How to Get Brides to Book You at a Bridal Show

How Sal closes business at bridal shows

In the beginning, the conversation with brides is very loose; it’s mostly reading people. But the close is pretty structured. 

Sal will say, “Ladies, mom, you have a big decision to make and with us, what you see is what you get. So, photographers can either make or break your day. If I’m already driving you nuts, I’m going to drive you nuts on your wedding day, right?” (normally that’s going to get some laughter) 

“I’m a very type A personality. My job is to control your day, make sure we’re on schedule, and most importantly create great art like you’re seeing in my booth for your home. If photography’s important you, which it sounds like it is, I’m telling you, I would absolutely love to work with you guys, and I want to see you take advantage of the show special. So, here’s what’s involved. If you lock in today, it’s only a thousand dollar deposit. We don’t have to pick your package today, so that gives you time to go talk to your fiancé, talk to your parents, and we can pick your package later. The key is once you know you want to work with us, let’s secure the date and then we can always meet later to pick your actual album.”

Then shut the fuck up.

And then…shut the fuck up, because it’s in that moment that their body language and everything else is going to tell you what the bride or groom wants to do next.

They’re going to go, “Yeah, okay, that’s perfect. Let me think about it.” If Sal starts getting that response and he knows they’re almost there, he says, “Look, here’s what I want you to do. I want you to go through the rest of the show.” (sorry to any St. Louis photographers reading this) “I want you to go through the rest of this show. There are 30-something photographers here. If you see a photographer that you believe is better than me and speaks to you better than me, I’d go book that photographer because you’re not going to find anything better. This is the place. There’s plenty of photographers here. But if you go through this show and you don’t see anybody that you can imagine spending your entire day with and who’s going to do this for you…I want you to come back here so we can lock this in.” Then, Sal lets them go.

Pro Tip:
You've got to ask for the business. That's the key.

It’s counterintuitive. They don’t know what to do with it because every other vendor who’s there is like, “Book now! Sign now! Do it now.” Sal’s not taking that approach. He’s letting them walk away and if it’s meant to be, they’re going to come back. 

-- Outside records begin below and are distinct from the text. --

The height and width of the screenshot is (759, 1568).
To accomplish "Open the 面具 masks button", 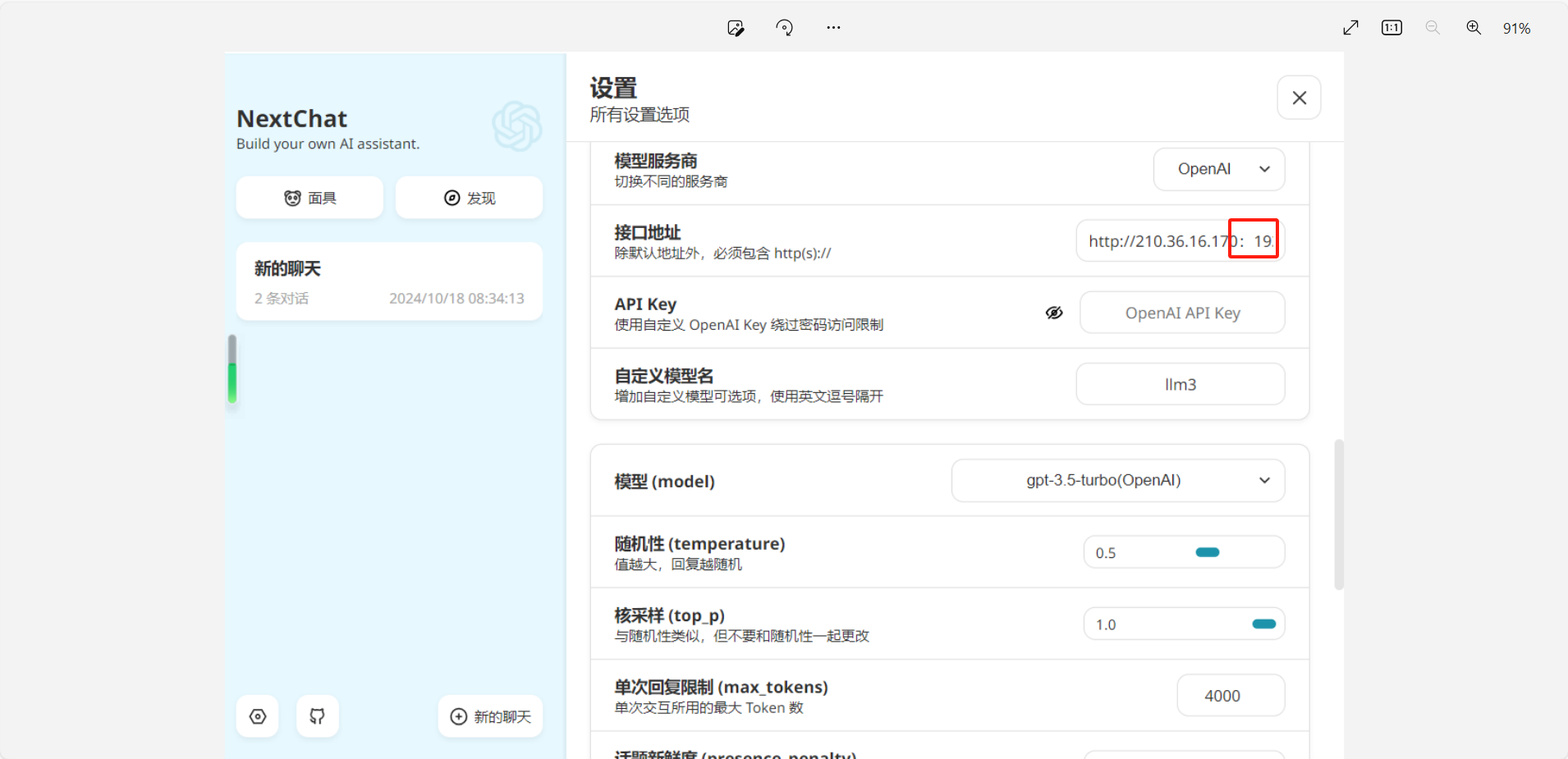I will click(309, 198).
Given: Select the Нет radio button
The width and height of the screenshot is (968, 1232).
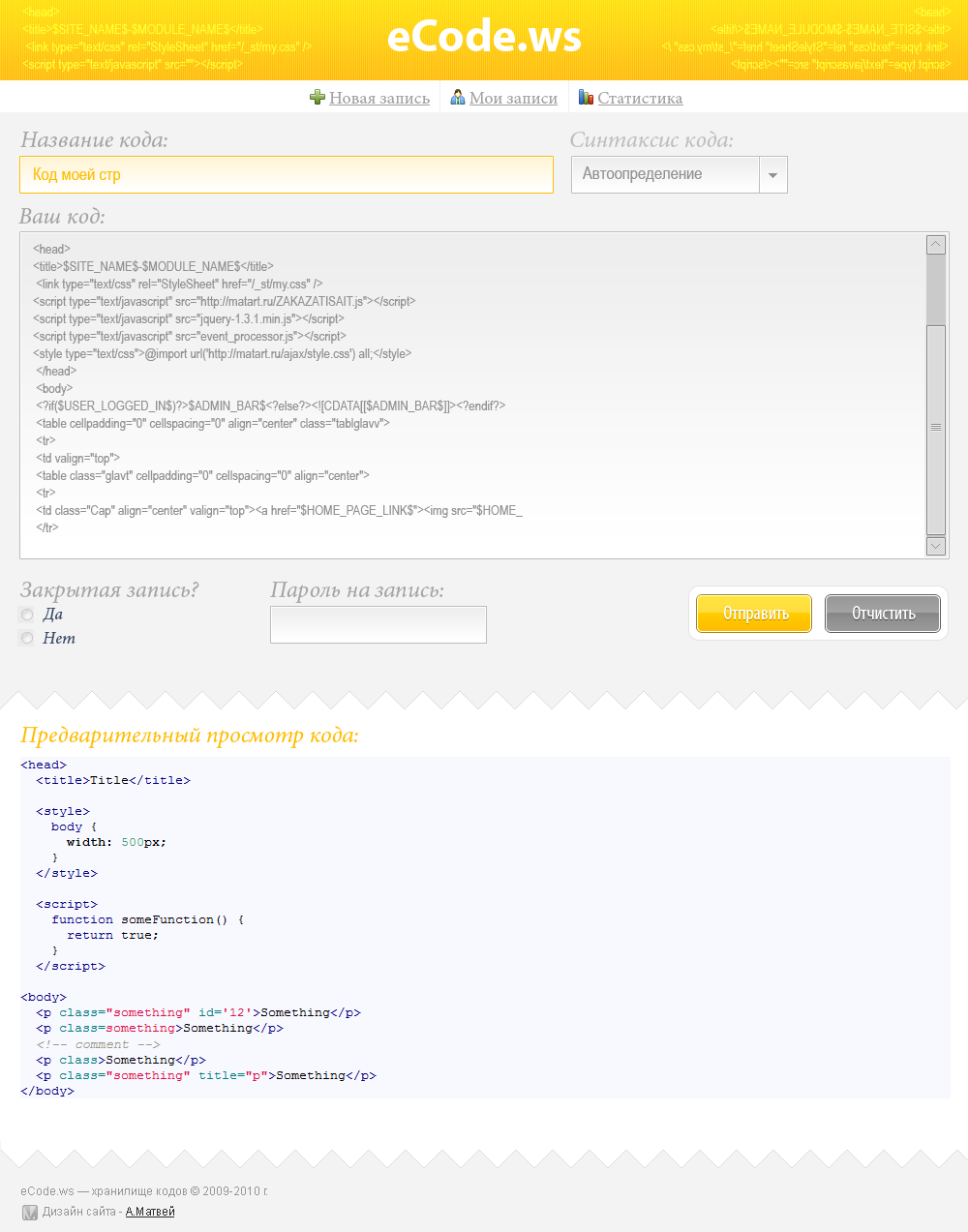Looking at the screenshot, I should [x=26, y=638].
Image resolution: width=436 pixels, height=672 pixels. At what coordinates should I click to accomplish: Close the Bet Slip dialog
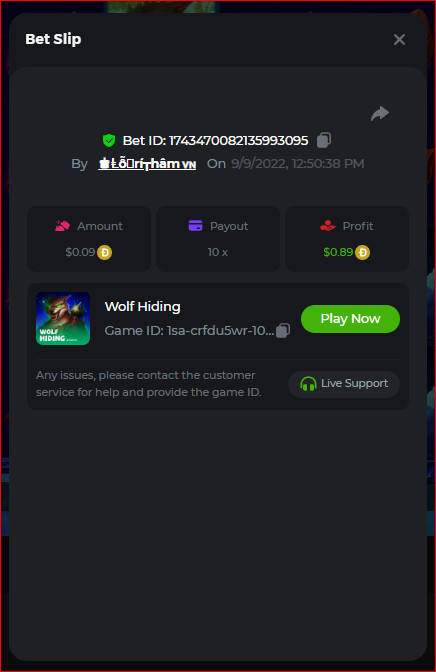[400, 39]
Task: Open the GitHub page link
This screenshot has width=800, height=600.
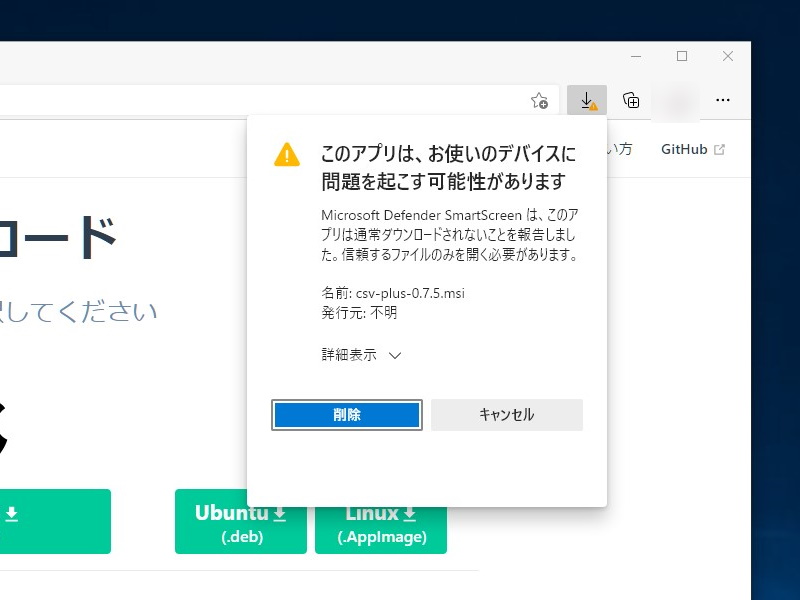Action: (687, 148)

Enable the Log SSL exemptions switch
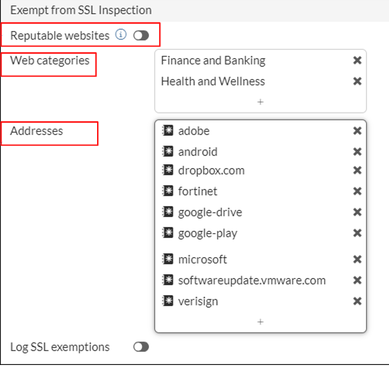click(141, 347)
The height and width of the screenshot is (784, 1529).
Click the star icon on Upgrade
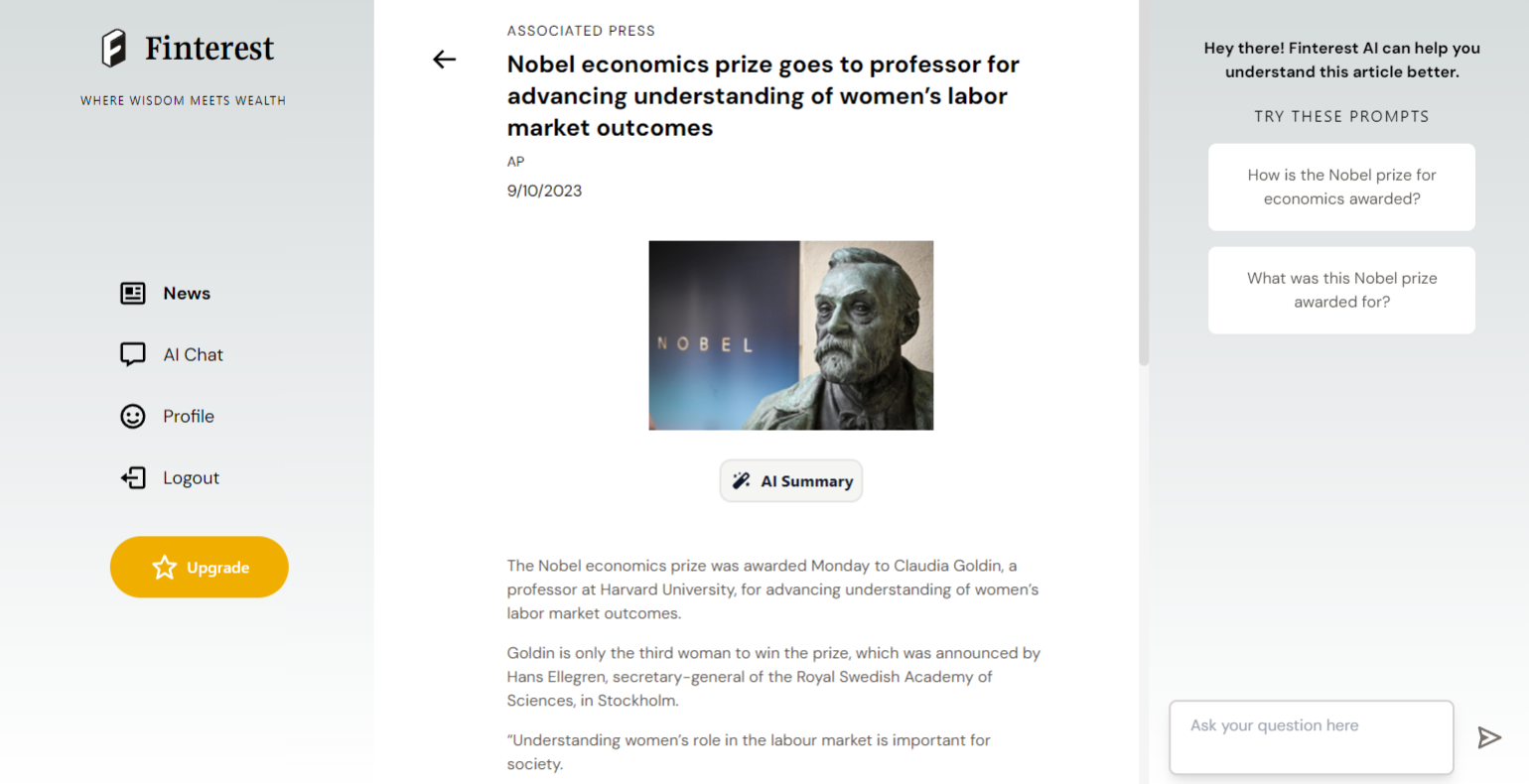pos(164,568)
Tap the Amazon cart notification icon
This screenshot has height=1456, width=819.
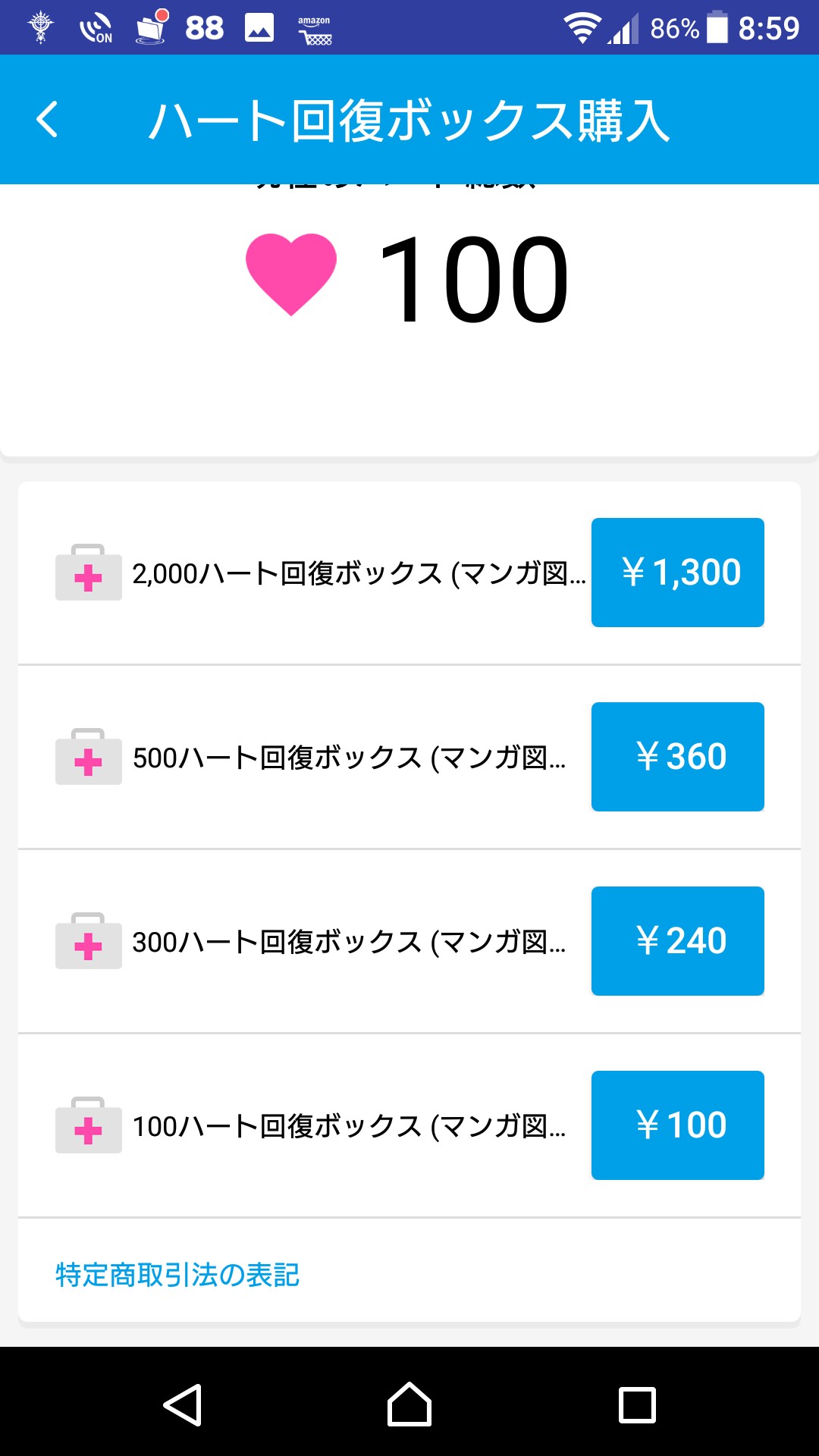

It’s not some convoluted sales tactic. It’s just confidence in what he’s offering. It’s a low-pressure tactic, and it allows the potential client to figure out if they want to work with him. 8 out of 10 times they either don’t leave the booth, or if they do, Sal’s had people walk, 20 feet away, huddle up, talk to each other, turn right around and come back and say to him or Alissa, “I don’t know where we’re going, we know we’re going to hire Sal.” This is how Sal closes. You’ve got to ask for the business. That is the key.